Social network theory categorizes some people as hubs: the kind of people who seem to know everyone, who are able to connect seemingly disparate groups, making new connections everywhere they come and go. Hubs are the glue that binds social circles, hubs make the wheels of social networking turn.
Hubs exist in all different social spheres: your professional life, your social life, and, yes, even your sex life. During my time out in the field, so to speak, I’ve known (and known) more than a few hubs: Audacia Ray and I became acquainted because of a mutual ex-boyfriend — the same ex-boyfriend whose interest in the ladies introduced to me to a prominent sex columnist, one of New York City’s finest burlesque stars, and more than a handful of other women I now consider close friends.

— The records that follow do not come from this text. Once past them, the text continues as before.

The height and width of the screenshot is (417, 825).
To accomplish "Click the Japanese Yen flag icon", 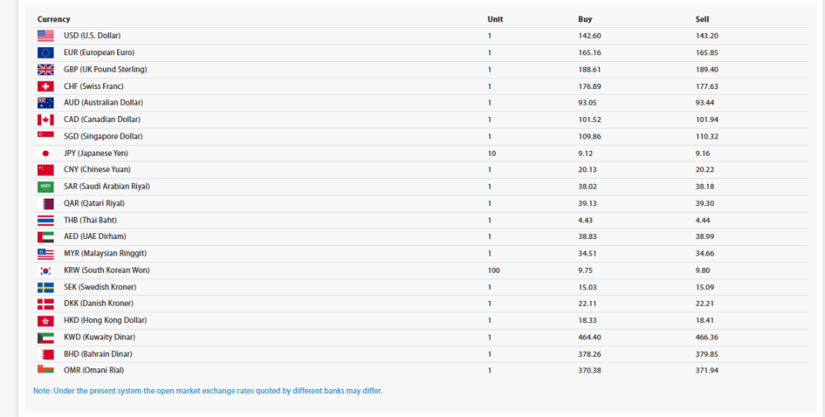I will [45, 153].
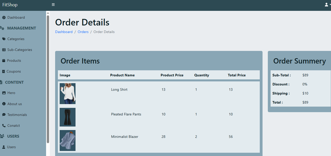Image resolution: width=331 pixels, height=156 pixels.
Task: Select Products in the sidebar menu
Action: click(14, 61)

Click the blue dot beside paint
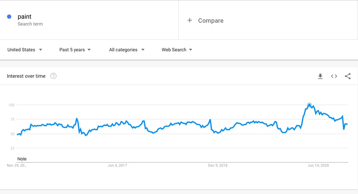(9, 17)
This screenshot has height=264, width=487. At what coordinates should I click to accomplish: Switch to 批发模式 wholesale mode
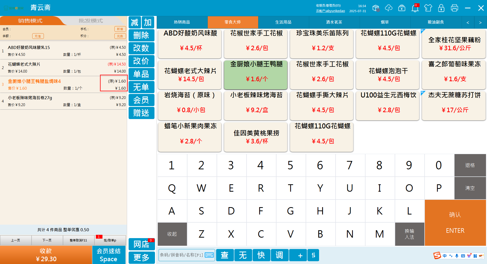(91, 21)
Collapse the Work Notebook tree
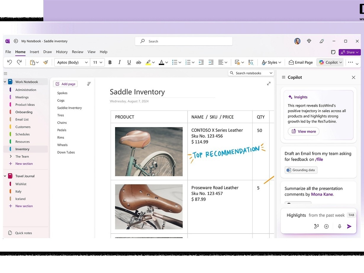The width and height of the screenshot is (364, 273). [x=5, y=82]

The idea of sex as a social networking force may seem counterintuitive to some: how can sex — a private act — be the basis of something as public as a social network? But sex is, fundamentally, about making social connections (seriously: just look at the bonobos) — and what are social networks, if not a web of social connections?
I rode the subway home with the cute girl from my friend’s kitchen. We Internet-friended each other, and later went out for brunch. The hub that linked us may not have been the reason for our ultimate friendship, but our shared carnal knowledge certainly provided enough material for the initial conversation that led us there. And really: isn’t that what hubs are for? At the end of the day, they’re all about providing the tenuous connection between person A and person B. And whether that connection exists because of job experience, a common alma mater, or a shared fuck, the end result is usually the same. Whether it’s Friendster or Fuckster, LinkedIn or LovedOn: a sexual connection is a social connection, as legitimate a part of your social network as any other.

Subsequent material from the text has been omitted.